### EXCERPTED RECORDS
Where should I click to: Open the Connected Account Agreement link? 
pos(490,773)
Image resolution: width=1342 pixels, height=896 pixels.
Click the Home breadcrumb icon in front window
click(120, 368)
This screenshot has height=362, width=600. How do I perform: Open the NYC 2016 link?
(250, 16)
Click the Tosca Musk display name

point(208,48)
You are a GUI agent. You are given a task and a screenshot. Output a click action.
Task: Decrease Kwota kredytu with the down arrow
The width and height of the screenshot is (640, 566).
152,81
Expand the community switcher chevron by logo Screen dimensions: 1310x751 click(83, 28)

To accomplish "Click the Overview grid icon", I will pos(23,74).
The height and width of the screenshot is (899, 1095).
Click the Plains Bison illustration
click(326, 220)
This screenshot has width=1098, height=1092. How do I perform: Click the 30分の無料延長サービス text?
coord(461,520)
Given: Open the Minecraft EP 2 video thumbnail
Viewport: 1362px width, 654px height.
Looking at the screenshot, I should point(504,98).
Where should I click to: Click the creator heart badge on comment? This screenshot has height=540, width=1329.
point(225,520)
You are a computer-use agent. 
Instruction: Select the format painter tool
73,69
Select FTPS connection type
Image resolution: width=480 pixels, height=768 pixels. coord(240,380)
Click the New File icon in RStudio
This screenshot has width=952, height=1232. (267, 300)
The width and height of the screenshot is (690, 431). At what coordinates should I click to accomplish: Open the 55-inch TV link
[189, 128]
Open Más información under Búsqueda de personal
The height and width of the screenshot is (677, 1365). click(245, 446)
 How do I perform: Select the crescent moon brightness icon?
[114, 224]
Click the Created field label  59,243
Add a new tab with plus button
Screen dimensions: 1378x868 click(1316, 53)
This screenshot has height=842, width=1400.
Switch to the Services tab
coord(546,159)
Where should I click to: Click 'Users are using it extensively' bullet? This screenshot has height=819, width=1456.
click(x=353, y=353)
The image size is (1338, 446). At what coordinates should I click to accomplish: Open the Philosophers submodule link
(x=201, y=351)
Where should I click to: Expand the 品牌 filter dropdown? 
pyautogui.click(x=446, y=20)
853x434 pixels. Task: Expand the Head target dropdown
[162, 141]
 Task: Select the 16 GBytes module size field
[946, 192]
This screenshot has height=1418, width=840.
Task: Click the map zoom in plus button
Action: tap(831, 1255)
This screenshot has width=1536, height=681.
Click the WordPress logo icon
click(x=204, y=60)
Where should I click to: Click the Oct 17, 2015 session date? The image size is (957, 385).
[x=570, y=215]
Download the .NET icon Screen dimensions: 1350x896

### WHAT THE TASK ASKS
Copy all of the material above, line for line, with no changes.

### TASK RESPONSE
Where should I click to: Open the Connected Account Agreement link? 
pos(490,773)
Image resolution: width=1342 pixels, height=896 pixels.
Click the Home breadcrumb icon in front window
click(120, 368)
This screenshot has height=362, width=600. How do I perform: Open the NYC 2016 link?
(250, 16)
Click the Tosca Musk display name

point(208,48)
You are a GUI agent. You are given a task and a screenshot. Output a click action.
Task: Decrease Kwota kredytu with the down arrow
The width and height of the screenshot is (640, 566).
152,81
Expand the community switcher chevron by logo Screen dimensions: 1310x751 click(83, 28)

To accomplish "Click the Overview grid icon", I will pos(23,74).
The height and width of the screenshot is (899, 1095).
Click the Plains Bison illustration
click(326, 220)
This screenshot has width=1098, height=1092. How do I perform: Click the 30分の無料延長サービス text?
coord(461,520)
Given: Open the Minecraft EP 2 video thumbnail
Viewport: 1362px width, 654px height.
Looking at the screenshot, I should point(504,98).
Where should I click to: Click the creator heart badge on comment? This screenshot has height=540, width=1329.
point(225,520)
You are a computer-use agent. 
Instruction: Select the format painter tool
73,69
Select FTPS connection type
Image resolution: width=480 pixels, height=768 pixels. coord(240,380)
Click the New File icon in RStudio
This screenshot has width=952, height=1232. (267, 300)
The width and height of the screenshot is (690, 431). At what coordinates should I click to accomplish: Open the 55-inch TV link
[189, 128]
Open Más información under Búsqueda de personal
The height and width of the screenshot is (677, 1365). click(245, 446)
 How do I perform: Select the crescent moon brightness icon?
[114, 224]
Click the Created field label  59,243
Add a new tab with plus button
Screen dimensions: 1378x868 click(1316, 53)
This screenshot has height=842, width=1400.
Switch to the Services tab
coord(546,159)
Where should I click to: Click 'Users are using it extensively' bullet? This screenshot has height=819, width=1456.
click(x=353, y=353)
The image size is (1338, 446). At what coordinates should I click to accomplish: Open the Philosophers submodule link
(x=201, y=351)
Where should I click to: Expand the 品牌 filter dropdown? 
pyautogui.click(x=446, y=20)
853x434 pixels. Task: Expand the Head target dropdown
[162, 141]
 Task: Select the 16 GBytes module size field
[946, 192]
This screenshot has height=1418, width=840.
Task: Click the map zoom in plus button
Action: tap(831, 1255)
This screenshot has width=1536, height=681.
Click the WordPress logo icon
click(x=204, y=60)
Where should I click to: Click the Oct 17, 2015 session date? The image size is (957, 385).
[x=570, y=215]
Download the .NET icon Screen dimensions: 1350x896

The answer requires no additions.